> [To do] Each entry below is to be duplicated precisely.

> [Stored records]
# # #

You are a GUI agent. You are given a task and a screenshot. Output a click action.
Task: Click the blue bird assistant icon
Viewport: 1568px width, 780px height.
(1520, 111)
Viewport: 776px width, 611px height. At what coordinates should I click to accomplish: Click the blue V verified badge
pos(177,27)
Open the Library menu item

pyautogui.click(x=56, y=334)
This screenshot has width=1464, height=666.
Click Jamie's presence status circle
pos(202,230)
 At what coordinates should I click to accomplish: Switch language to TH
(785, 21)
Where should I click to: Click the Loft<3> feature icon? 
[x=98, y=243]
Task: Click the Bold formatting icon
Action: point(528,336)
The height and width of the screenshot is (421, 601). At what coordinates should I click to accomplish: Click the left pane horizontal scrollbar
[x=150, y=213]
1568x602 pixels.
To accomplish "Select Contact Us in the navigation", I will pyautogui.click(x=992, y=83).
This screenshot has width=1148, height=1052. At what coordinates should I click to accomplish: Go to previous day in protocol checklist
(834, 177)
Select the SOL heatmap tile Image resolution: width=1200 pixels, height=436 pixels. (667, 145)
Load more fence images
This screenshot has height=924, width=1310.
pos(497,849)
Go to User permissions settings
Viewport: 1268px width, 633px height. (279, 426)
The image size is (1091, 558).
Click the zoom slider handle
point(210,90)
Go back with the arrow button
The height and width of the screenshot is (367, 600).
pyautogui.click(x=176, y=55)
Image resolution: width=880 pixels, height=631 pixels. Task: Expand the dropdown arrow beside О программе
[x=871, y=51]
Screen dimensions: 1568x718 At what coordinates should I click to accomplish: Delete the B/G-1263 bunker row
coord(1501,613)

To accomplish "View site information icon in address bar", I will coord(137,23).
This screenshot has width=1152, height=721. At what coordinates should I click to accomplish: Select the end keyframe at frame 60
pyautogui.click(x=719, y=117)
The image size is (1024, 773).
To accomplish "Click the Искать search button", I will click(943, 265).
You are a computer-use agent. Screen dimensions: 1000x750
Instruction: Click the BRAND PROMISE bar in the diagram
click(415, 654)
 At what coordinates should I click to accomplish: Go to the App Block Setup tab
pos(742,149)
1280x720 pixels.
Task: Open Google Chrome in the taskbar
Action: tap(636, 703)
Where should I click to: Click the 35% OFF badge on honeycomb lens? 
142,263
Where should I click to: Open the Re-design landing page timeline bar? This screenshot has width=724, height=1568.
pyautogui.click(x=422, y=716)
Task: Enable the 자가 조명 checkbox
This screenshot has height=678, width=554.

# # #

> [Solution for this exercise]
You are a GUI agent. You are given a task and a screenshot. Output a click action.
Task: Click the blue bird assistant icon
Viewport: 1568px width, 780px height.
(1520, 111)
Viewport: 776px width, 611px height. At what coordinates should I click to accomplish: Click the blue V verified badge
pos(177,27)
Open the Library menu item

pyautogui.click(x=56, y=334)
This screenshot has width=1464, height=666.
Click Jamie's presence status circle
pos(202,230)
 At what coordinates should I click to accomplish: Switch language to TH
(785, 21)
Where should I click to: Click the Loft<3> feature icon? 
[x=98, y=243]
Task: Click the Bold formatting icon
Action: point(528,336)
The height and width of the screenshot is (421, 601). At what coordinates should I click to accomplish: Click the left pane horizontal scrollbar
[x=150, y=213]
1568x602 pixels.
To accomplish "Select Contact Us in the navigation", I will pyautogui.click(x=992, y=83).
This screenshot has width=1148, height=1052. At what coordinates should I click to accomplish: Go to previous day in protocol checklist
(834, 177)
Select the SOL heatmap tile Image resolution: width=1200 pixels, height=436 pixels. (667, 145)
Load more fence images
This screenshot has height=924, width=1310.
pos(497,849)
Go to User permissions settings
Viewport: 1268px width, 633px height. (279, 426)
The image size is (1091, 558).
Click the zoom slider handle
point(210,90)
Go back with the arrow button
The height and width of the screenshot is (367, 600).
pyautogui.click(x=176, y=55)
Image resolution: width=880 pixels, height=631 pixels. Task: Expand the dropdown arrow beside О программе
[x=871, y=51]
Screen dimensions: 1568x718 At what coordinates should I click to accomplish: Delete the B/G-1263 bunker row
coord(1501,613)

To accomplish "View site information icon in address bar", I will coord(137,23).
This screenshot has width=1152, height=721. At what coordinates should I click to accomplish: Select the end keyframe at frame 60
pyautogui.click(x=719, y=117)
The image size is (1024, 773).
To accomplish "Click the Искать search button", I will click(943, 265).
You are a computer-use agent. Screen dimensions: 1000x750
Instruction: Click the BRAND PROMISE bar in the diagram
click(415, 654)
 At what coordinates should I click to accomplish: Go to the App Block Setup tab
pos(742,149)
1280x720 pixels.
Task: Open Google Chrome in the taskbar
Action: tap(636, 703)
Where should I click to: Click the 35% OFF badge on honeycomb lens? 
142,263
Where should I click to: Open the Re-design landing page timeline bar? This screenshot has width=724, height=1568.
pyautogui.click(x=422, y=716)
Task: Enable the 자가 조명 checkbox
This screenshot has height=678, width=554.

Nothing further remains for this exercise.